[WHAT IS NEEDED]: Include in the reply only the lines from the start of the data below through the line containing "Moja objednávka (107, 2264)", reproduced exactly and with no pictures.

***** EXTRACTED ENTRIES

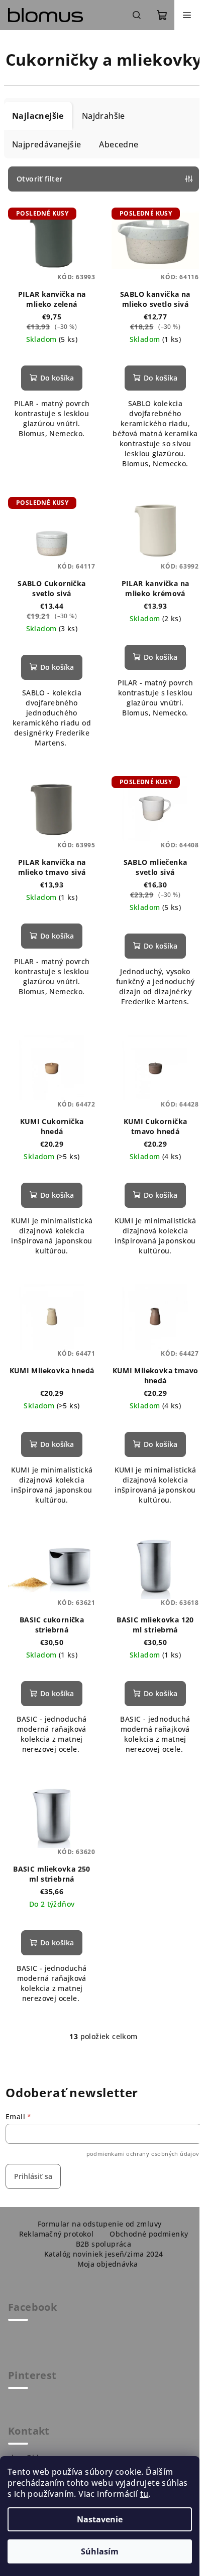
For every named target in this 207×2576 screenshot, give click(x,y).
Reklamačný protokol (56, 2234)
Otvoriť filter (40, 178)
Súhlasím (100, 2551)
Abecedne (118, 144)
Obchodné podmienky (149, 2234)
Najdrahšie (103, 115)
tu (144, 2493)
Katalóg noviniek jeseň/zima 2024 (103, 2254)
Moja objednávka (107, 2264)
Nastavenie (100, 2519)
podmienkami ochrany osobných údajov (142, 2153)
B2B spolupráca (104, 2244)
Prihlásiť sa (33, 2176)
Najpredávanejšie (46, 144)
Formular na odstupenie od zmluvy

**********

[PROBLEM SOLUTION]:
For every named target in this 207×2576 screenshot, give click(x,y).
Reklamačný protokol (56, 2234)
Otvoriť filter (40, 178)
Súhlasím (100, 2551)
Abecedne (118, 144)
Obchodné podmienky (149, 2234)
Najdrahšie (103, 115)
tu (144, 2493)
Katalóg noviniek jeseň/zima 2024 (103, 2254)
Moja objednávka (107, 2264)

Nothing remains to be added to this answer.